La Sage (Suisse) février 2008

Un gros rocher, une croix, l'endroit idéal pour la deuxième pause. Le groupe se reconstitue. Chacun apprécie la vue. Le Weisshorn apparaît avec son gendarme caractéristique. Une arête rocheuse apparaît doucement en arrière-plan: le Cervin dans toute sa splendeur. C'est grandiose!

Nous poursuivons vers le sommet, chacun à son rythme et chacun à son tour nous y parvenons: une petite arête rocheuse nous conduit au cairn. Belles émotions. Vues magnifiques. Soleil généreux, ciel bleu, grand beau ! Un couple suisse a monté le réchaud, la fondue, ils partagent leur repas: jamais fondue ne m'a paru aussi bonne!

Il faut cependant quitter ces lieux enchanteurs.
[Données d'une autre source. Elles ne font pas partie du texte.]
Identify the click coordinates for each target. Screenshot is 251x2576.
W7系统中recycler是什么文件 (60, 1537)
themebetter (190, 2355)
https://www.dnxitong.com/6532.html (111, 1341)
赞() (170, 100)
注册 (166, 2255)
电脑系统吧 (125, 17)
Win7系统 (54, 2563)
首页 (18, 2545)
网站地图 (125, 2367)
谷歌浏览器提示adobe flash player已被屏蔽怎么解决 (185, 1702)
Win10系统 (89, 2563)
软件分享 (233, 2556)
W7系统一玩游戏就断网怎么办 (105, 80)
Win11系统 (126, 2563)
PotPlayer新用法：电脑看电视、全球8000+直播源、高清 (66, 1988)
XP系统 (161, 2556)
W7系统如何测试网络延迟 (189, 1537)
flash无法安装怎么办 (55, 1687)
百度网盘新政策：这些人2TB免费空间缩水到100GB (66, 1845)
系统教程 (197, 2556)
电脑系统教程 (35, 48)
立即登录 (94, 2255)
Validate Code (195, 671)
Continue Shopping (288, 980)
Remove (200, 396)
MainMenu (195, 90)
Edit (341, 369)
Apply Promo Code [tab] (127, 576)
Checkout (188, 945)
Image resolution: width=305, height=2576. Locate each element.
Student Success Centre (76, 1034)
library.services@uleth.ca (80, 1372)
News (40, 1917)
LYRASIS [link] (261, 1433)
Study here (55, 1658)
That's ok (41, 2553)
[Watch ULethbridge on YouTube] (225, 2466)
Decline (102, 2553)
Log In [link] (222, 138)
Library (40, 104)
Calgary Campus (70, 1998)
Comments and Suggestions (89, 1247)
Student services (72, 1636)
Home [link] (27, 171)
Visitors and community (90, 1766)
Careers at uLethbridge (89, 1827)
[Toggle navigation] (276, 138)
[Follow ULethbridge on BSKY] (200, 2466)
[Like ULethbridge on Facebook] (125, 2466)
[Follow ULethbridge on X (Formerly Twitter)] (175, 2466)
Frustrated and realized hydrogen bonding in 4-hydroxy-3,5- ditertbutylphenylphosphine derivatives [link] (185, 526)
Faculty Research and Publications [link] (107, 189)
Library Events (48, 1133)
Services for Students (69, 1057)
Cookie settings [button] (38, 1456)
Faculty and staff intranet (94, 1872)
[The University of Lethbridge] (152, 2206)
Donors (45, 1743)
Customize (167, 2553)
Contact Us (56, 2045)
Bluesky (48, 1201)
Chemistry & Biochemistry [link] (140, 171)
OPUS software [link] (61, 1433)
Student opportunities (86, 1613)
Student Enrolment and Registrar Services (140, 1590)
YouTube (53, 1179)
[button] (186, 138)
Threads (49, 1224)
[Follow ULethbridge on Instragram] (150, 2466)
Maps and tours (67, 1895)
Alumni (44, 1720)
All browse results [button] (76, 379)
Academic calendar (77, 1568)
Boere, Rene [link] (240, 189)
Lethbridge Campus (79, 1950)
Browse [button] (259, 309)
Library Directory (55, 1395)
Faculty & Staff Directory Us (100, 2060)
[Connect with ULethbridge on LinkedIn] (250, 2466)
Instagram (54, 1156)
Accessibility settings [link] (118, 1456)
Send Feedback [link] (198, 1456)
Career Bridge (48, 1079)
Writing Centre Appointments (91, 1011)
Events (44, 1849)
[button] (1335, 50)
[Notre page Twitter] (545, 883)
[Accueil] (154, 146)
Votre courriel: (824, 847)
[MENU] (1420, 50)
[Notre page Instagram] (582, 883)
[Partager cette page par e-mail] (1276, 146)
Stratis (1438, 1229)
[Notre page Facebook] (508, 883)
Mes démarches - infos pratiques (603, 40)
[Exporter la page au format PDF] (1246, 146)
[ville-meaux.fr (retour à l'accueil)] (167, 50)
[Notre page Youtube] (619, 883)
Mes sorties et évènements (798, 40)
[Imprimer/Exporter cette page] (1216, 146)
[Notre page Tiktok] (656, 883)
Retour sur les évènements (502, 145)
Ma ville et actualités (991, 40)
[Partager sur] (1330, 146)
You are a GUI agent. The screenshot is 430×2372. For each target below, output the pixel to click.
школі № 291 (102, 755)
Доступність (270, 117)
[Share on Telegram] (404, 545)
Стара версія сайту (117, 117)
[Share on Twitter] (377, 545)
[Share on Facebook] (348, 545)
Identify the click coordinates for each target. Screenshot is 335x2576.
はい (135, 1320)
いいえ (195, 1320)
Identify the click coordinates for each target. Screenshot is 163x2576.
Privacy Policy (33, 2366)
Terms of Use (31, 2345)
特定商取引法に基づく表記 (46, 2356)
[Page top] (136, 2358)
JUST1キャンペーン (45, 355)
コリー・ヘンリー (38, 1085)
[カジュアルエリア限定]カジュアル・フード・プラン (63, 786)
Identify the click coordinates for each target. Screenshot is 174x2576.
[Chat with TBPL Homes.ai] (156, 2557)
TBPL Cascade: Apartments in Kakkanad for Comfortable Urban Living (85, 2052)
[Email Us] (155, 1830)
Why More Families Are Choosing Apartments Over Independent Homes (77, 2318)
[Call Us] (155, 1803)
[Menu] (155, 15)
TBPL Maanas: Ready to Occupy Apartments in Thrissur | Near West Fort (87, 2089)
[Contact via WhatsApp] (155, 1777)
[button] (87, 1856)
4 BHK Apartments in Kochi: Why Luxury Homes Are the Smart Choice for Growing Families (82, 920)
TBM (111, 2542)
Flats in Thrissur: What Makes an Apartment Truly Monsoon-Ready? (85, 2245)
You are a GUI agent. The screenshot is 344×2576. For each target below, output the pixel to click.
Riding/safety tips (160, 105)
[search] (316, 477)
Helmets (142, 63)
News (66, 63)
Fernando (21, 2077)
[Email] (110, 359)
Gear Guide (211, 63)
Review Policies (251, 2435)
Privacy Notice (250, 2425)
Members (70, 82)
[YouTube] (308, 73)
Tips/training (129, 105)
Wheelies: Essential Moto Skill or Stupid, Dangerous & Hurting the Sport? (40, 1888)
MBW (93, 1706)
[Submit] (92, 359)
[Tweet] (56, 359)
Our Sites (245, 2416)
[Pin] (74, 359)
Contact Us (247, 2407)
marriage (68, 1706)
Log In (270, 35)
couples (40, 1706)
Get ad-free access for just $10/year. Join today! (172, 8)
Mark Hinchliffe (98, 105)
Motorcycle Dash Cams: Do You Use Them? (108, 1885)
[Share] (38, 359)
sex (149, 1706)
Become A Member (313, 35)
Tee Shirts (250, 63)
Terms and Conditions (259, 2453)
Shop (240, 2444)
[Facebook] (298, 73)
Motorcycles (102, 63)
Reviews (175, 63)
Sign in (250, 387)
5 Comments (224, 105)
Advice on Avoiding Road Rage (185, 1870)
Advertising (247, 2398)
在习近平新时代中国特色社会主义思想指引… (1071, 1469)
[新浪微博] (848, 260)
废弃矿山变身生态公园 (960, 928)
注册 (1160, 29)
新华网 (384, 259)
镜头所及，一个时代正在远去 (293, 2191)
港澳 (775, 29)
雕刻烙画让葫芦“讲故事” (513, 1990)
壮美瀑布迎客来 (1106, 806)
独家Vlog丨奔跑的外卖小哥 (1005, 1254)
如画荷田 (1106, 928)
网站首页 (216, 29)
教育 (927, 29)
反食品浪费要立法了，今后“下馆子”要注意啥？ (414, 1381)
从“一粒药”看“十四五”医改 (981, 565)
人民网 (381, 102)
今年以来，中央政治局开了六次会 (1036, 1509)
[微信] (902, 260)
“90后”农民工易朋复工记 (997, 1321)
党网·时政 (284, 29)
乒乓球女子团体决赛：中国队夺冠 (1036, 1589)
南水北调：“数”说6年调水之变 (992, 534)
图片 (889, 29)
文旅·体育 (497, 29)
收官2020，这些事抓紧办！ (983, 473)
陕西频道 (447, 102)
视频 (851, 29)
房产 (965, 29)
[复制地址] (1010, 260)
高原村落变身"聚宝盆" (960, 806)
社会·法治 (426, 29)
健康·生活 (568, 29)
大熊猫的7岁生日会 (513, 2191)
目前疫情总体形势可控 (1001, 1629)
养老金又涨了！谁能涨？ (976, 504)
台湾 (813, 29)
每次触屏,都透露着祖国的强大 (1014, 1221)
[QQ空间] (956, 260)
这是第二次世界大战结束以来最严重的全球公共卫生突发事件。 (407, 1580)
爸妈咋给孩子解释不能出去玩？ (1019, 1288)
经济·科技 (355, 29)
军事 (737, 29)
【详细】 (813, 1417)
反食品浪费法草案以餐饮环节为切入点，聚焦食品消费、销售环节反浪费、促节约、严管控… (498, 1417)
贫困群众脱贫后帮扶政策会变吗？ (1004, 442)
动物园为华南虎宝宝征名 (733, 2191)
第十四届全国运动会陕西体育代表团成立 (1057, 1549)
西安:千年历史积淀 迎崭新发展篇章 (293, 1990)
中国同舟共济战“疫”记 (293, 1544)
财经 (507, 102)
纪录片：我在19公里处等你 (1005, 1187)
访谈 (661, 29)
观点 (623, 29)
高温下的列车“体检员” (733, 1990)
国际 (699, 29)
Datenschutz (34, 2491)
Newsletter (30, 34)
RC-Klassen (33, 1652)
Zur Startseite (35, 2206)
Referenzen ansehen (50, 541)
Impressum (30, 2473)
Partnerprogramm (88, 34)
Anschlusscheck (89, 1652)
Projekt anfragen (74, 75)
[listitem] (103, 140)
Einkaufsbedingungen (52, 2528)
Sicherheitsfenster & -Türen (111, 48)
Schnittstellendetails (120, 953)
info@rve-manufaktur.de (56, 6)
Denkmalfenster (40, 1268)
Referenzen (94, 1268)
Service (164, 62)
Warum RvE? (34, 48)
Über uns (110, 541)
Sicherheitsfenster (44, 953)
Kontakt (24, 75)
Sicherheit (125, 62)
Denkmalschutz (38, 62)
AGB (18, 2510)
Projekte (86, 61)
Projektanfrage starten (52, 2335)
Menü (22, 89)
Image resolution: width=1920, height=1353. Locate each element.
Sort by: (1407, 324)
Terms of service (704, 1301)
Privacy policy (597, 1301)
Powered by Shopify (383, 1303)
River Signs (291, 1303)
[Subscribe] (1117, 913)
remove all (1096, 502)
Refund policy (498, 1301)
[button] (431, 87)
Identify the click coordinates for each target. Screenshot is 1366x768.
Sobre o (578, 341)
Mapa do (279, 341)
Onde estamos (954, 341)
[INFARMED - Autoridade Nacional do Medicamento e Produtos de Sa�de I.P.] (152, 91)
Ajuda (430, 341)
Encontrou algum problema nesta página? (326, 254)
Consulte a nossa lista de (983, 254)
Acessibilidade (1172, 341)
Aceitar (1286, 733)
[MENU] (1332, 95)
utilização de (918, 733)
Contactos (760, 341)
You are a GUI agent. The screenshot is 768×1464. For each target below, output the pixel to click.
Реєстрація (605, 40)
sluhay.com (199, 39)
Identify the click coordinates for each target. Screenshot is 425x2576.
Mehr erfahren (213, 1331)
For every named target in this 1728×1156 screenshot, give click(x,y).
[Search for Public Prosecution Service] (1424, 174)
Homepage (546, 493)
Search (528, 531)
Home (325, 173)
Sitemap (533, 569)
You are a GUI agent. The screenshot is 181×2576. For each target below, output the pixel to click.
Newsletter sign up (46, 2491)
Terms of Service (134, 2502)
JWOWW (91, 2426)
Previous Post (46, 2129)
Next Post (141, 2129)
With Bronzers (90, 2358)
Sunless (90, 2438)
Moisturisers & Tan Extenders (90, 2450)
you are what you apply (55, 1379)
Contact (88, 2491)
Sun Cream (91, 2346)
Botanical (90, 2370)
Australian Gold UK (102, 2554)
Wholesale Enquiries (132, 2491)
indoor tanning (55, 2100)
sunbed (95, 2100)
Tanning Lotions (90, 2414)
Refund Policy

Descente en une heure vers les voitures dans une bonne neige.

Nous découvrons ensuite « le Grand Hôtel de La Sage », style début vingtième siècle, havre de paix, confort, souper aux chandelles, ambiance...

 

Une bonne nuit, un excellent petit déjeuner et nous voilà à nouveau sur nos skis. Objectif de ce dimanche: le mont Etoile -3328m- soit environ 1600 mètres de dénivelé. C'est du sérieux !

Au départ du lieu-dit « la Gouille », nous cheminons à travers bois. Un sentier entre les sapins, la neige est bien dure, les couteaux sont utiles. La progression est technique.

Nous longeons le lac Bleu partiellement couvert de neige et de glace, poursuivons puis arrivons dans les alpages. Christian repère un gros caillou et propose une première pause. Certains organismes sont un peu entamés... Bernadette et Marianne préfèrent ne pas poursuivre. Elles vont profiter du soleil qui arrive doucement et du paysage déjà magnifique à cet endroit.

La pente est régulière, la neige se transforme, les peaux accrochent mieux. Nous admirons l'agilité d'un chamois dans une barre rocheuse. Le vallon s'élargit, nous serons bientôt sur un plateau où les traces quittent celles qui se dirigent vers la pointe de Vouasson. Le refuge des Aiguilles Rouges nous domine un moment.

Marc choisit une crête quasi vierge de trace. Il faut remonter le long de la crête, la neige botte, il faut faire la trace mais quelle magie d'évoluer tel un funambule sur le fil de cette arête.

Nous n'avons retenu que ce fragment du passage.